Cybersecurity Firm Mandiant has observed that a new malware campaign is on the prowl that started on December 2nd, 2020 targeting over 50 organizations so far. Researchers say that the campaign was launched by a hacking group named UNC2529 that might be connected to the state funded intelligence belonging to an Asian country.
The first campaign started in December last year when the hackers sent phishing emails laced with malicious links to over 247 organizations hailing from US and APAC nations. Out of which 74 of them fell as easy targets to the cyber crooks.
So far it was found that UNC2529 was targeting US Organizations that belonged to finance, education, health, retail, transportation, and utilities industries and was found spreading three malware variants dubbed Doubledrag, Doubledrop, and Doubleback.

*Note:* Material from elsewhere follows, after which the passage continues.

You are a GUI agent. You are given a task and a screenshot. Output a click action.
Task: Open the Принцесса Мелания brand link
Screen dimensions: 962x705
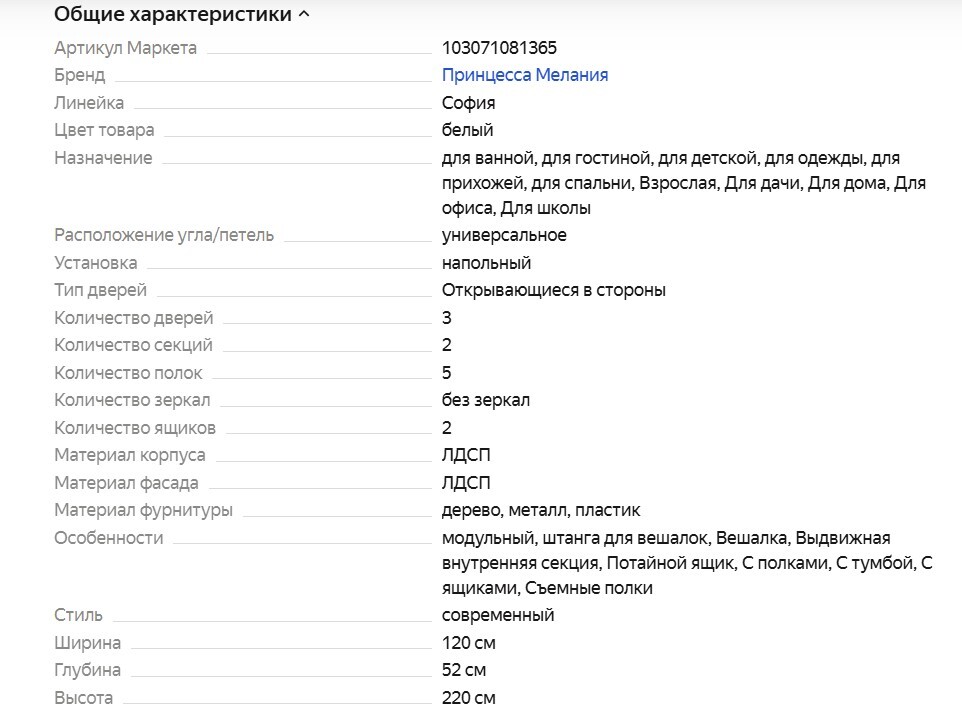pyautogui.click(x=524, y=75)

Going forward with the details, Doubledrag is termed as an obfuscated JavaScript Downloader, whereas Doubledrop is dubbed as a memory only dropper that contains Powershell scripts that launches a backdoor as Doubleback.
FireEyeās Mandiant says that employee education will help companies from falling prey to such malware campaigns that target only Windows machines. Also, patching of the operating systems and using of anti malware solutions will surely help companies from falling prey to such cyber attacks.
As of now, the researchers from Mandiant labs do not know about the real motives of the hackers and are still searching for solid evidence on their link up with a state funded intelligence group.